The deployment of forces follows rising tensions between Russia and Ukraine -- particularly along Ukraine's eastern border, where about 100,000 Russian troops have been stationed for months, stoking fears that Moscow will invade the former Soviet state.

In 2014, Russia annexed Crimea from Ukraine, worsening a rift between Ukrainian forces and pro-Moscow separatists in the country.

"I welcome allies contributing additional forces," Stoltenberg said in a statement. "NATO will continue to take all necessary measures to protect and defend all allies, including by reinforcing the eastern part of the alliance.

"We will always respond to any deterioration of our security environment, including through strengthening our collective defense."

NATO was formed after World War II as a collective defense coalition and has 30 member states. Although Ukraine is not a member of the alliance, NATO recognizes it as an aspiring member country. Putin has said that Russia, which is not part of the alliance, strongly opposes Ukraine joining NATO.
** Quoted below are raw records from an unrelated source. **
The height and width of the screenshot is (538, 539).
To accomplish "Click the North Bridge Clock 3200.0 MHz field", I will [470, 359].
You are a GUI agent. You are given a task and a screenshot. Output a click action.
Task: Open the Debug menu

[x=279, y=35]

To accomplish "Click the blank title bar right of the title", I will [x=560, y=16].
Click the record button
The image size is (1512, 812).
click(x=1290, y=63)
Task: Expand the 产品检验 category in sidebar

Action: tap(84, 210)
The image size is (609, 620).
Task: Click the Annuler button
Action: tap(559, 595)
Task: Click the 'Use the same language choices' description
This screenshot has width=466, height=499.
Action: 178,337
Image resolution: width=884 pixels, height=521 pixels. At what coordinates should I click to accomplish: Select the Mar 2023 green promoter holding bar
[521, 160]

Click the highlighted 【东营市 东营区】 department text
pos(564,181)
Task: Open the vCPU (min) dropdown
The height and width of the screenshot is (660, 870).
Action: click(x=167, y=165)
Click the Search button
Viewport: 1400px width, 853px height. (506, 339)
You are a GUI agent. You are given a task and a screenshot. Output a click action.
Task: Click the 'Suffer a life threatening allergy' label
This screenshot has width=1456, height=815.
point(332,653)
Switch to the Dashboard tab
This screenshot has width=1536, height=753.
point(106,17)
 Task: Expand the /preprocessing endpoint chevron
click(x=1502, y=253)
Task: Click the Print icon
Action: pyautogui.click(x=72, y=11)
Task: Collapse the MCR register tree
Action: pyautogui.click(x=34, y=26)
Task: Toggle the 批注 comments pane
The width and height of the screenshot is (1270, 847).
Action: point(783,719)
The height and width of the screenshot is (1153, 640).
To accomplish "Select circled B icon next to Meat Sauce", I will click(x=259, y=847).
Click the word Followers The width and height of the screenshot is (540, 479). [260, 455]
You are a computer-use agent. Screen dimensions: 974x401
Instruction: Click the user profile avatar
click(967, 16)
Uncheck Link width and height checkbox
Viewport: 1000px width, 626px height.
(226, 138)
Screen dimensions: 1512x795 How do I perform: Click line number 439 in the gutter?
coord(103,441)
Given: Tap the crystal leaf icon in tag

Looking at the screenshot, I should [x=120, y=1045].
NATO noted that it significantly increased its presence in Eastern Europe after Russia's annexation of Crimea eight years ago. Estonia, Latvia, Lithuania and Poland received military support from NATO after the incursion.


The government in Ireland has expressed concern in recent days about Russian military drills off its coast. Irish Foreign Minister Simon Coveney said Monday the drills are "not welcome." Officials in Britain said over the weekend that Putin is planning to overtake Ukraine and install a pro-Moscow regime in Kiev.

Despite its troop buildup near the Ukrainian border, Moscow has repeatedly denied that it's planning any invasion.

Kremlin spokesman Dmitry Peskov said concerns over a future Russian invasion are "empty and groundless," according to the state-run Tass news agency, and he accused NATO of escalating tensions.

Biden has warned Russia and Putin that there will be consequences for any attack against Ukraine. On Sunday, U.S. Secretary of State Antony Blinken said the United States will respond if a "single additional Russian force" crosses the border into Ukraine.

Blinken and Peskov met for talks in Switzerland over the weekend, with Ukraine as the central issue, but reached no agreement.

On Monday, State Department spokesman Ned Price told reporters that the United States and its allies are aligned on sending Russia one message: that if any Russian forces move across the border the Kremlin with be met with "a swift, severe and united response."


"There is no ambiguity about that. There is no daylight. We know that. And importantly, the Russian Federation knows that," he said.

The U.S. State Department on Sunday night ordered a reduction in staff at the U.S. Embassy in Kiev.

On Monday, Britain said some of its embassy staff and their family members were being withdrawn from the capital due to the growing Russian threat.

Von der Leyen also announced an assistance package of $1.3 billion for Ukraine to address its financial issues caused by the conflict as well as double its bilateral assistance for the year to the country.

"As ever, the EU stands by Ukraine in these difficult circumstances," she told reporters during a press conference. "We are firm in our resolve."